* _What you should do_
Lift out all lines below that contain "heading".

* _Dataset entries_
——————

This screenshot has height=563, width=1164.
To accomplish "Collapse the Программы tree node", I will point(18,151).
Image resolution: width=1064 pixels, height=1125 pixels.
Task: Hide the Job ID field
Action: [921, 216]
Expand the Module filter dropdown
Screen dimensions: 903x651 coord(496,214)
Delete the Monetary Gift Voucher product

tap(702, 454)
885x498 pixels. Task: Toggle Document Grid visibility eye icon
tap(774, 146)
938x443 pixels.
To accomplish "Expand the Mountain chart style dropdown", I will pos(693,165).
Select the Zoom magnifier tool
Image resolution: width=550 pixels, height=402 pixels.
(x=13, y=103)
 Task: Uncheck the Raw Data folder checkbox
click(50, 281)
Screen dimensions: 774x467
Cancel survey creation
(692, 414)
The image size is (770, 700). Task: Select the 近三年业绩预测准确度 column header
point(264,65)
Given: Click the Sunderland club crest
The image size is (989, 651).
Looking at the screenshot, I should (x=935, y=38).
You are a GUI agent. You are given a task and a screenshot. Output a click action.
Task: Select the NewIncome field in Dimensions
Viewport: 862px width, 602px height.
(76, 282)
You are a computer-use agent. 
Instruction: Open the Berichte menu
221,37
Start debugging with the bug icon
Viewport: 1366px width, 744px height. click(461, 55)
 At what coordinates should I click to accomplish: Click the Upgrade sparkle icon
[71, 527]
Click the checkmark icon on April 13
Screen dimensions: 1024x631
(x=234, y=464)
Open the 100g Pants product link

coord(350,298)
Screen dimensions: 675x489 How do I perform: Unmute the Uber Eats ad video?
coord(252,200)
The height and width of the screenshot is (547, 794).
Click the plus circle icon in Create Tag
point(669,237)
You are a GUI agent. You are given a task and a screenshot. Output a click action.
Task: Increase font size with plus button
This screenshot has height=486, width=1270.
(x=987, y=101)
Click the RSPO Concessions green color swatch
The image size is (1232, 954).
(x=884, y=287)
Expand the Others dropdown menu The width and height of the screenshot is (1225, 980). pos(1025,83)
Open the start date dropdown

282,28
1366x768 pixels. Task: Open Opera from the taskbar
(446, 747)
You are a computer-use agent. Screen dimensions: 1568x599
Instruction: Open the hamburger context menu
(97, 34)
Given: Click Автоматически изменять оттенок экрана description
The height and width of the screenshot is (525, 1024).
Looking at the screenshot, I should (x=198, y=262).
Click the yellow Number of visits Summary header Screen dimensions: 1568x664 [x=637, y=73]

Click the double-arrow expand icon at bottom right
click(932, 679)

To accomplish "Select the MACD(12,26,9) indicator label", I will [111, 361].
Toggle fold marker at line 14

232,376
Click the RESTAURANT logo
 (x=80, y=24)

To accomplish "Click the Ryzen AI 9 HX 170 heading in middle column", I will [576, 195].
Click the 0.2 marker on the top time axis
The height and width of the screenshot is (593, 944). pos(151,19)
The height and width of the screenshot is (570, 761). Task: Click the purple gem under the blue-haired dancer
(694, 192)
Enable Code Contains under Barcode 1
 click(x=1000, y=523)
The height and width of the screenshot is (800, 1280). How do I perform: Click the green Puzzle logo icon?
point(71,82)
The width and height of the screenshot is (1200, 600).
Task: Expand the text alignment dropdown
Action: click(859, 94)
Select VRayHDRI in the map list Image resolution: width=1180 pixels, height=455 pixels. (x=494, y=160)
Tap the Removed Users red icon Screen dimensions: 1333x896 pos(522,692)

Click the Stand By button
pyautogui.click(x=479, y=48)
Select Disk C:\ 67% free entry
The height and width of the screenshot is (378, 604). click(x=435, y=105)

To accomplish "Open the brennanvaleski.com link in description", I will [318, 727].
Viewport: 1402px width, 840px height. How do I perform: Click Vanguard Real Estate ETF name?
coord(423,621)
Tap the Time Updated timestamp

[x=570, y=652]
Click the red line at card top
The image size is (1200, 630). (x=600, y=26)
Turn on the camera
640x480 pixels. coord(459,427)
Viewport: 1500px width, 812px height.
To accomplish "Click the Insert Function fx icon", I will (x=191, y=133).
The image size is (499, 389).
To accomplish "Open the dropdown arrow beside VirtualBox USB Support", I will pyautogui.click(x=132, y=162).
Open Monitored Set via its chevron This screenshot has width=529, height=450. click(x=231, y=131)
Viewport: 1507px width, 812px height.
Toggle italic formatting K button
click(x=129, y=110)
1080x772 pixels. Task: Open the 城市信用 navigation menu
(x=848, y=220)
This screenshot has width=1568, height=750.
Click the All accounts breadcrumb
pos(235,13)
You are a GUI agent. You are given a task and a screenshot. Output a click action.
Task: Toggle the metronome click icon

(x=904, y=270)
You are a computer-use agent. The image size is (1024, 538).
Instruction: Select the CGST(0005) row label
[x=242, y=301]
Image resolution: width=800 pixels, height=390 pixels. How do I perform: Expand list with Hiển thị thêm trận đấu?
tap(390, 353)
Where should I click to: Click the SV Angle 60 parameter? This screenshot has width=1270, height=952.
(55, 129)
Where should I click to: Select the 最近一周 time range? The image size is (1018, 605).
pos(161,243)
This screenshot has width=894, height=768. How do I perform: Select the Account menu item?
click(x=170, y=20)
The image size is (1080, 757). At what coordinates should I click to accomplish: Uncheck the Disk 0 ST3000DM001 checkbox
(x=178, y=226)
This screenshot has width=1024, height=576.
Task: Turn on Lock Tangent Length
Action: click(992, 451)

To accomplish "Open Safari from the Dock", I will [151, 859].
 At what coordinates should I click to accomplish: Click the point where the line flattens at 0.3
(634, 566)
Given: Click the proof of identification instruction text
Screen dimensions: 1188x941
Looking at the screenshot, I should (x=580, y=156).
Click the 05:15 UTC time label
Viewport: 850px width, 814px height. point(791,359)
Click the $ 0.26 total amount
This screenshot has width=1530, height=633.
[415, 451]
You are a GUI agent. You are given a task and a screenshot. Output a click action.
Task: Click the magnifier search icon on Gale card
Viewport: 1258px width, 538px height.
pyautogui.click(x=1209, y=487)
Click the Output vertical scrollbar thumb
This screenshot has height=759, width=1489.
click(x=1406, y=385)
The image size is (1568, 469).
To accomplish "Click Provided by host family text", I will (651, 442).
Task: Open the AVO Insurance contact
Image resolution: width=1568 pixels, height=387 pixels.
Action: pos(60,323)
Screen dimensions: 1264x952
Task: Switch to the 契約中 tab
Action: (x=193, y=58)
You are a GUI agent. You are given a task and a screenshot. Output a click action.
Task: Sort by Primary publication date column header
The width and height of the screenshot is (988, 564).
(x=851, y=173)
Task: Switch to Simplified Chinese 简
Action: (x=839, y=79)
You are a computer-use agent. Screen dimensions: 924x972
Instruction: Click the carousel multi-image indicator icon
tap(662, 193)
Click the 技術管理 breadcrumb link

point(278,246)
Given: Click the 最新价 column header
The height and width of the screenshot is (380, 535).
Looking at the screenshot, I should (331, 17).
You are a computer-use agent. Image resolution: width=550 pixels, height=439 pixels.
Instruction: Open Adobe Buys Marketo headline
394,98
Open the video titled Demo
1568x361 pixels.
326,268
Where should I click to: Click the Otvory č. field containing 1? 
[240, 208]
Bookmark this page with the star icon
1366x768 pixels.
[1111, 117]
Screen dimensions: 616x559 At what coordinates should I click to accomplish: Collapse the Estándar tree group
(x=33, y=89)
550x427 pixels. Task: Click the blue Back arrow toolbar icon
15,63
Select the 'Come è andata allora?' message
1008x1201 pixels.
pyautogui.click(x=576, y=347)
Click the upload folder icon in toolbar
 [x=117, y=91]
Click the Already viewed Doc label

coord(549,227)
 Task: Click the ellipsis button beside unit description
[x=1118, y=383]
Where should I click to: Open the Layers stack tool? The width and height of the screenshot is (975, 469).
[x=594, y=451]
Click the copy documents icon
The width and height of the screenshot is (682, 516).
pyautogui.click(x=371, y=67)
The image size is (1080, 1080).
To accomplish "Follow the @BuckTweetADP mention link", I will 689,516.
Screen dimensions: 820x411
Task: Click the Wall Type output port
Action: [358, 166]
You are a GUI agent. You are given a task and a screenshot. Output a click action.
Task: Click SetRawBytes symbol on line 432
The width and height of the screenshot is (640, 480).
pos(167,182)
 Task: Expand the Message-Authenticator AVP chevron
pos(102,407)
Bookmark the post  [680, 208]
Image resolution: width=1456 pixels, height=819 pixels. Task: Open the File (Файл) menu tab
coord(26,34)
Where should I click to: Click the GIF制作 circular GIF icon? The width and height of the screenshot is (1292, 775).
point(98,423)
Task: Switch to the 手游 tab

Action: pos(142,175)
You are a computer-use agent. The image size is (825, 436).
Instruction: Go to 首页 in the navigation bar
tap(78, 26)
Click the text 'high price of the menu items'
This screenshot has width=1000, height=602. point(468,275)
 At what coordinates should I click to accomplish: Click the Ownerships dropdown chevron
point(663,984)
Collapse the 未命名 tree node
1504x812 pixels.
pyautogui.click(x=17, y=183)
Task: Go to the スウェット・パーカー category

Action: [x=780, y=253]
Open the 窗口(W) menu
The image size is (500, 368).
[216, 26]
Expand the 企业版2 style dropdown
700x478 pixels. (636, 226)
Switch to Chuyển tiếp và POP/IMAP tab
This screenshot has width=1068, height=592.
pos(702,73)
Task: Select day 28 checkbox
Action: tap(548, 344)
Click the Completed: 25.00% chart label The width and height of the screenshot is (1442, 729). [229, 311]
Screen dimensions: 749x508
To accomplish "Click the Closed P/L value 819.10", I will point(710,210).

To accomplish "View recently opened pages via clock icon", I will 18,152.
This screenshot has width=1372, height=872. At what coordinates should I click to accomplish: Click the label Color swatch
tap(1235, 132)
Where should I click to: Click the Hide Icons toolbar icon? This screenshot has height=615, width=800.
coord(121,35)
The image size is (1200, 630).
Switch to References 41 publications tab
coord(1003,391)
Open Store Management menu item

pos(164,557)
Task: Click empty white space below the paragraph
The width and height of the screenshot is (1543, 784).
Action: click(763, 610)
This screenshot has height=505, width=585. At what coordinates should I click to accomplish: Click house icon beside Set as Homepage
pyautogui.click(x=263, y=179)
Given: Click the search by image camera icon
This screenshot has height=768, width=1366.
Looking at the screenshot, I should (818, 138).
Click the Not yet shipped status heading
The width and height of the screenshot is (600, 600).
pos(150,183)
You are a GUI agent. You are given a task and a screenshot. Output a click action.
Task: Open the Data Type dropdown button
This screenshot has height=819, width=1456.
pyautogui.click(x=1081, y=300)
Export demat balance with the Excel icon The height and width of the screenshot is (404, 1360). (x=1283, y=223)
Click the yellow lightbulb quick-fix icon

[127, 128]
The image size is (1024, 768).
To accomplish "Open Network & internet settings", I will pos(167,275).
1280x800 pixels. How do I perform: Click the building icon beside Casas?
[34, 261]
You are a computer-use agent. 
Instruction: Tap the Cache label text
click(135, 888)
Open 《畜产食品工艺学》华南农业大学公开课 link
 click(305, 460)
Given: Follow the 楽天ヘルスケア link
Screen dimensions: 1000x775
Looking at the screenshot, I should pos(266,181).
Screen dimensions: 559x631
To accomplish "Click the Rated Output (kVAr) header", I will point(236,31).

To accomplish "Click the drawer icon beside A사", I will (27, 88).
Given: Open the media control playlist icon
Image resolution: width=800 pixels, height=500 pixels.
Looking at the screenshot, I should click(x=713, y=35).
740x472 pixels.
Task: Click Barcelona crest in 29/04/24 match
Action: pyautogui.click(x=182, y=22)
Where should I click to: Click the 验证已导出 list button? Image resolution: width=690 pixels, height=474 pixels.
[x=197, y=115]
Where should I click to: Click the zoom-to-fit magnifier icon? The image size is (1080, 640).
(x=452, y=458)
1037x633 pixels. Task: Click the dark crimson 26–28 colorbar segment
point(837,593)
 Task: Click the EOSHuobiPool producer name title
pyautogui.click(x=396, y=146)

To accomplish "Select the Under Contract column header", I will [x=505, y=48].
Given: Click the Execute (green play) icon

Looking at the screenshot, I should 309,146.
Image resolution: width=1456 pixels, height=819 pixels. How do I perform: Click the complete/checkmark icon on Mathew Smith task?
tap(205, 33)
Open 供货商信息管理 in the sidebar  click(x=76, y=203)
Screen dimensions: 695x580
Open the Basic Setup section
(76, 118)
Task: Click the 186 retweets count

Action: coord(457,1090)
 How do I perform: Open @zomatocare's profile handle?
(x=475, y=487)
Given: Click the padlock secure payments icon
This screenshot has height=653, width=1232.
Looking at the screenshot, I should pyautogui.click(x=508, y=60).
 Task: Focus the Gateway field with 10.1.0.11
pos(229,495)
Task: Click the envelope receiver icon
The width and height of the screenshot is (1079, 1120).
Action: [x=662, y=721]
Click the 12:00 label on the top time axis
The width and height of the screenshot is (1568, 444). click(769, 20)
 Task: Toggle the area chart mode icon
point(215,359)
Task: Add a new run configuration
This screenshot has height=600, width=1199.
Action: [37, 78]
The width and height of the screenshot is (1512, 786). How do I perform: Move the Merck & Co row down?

——————

* _Reply_
To accomplish "Click the Ryzen AI 9 HX 170 heading in middle column", I will [576, 195].
Click the Not yet shipped status heading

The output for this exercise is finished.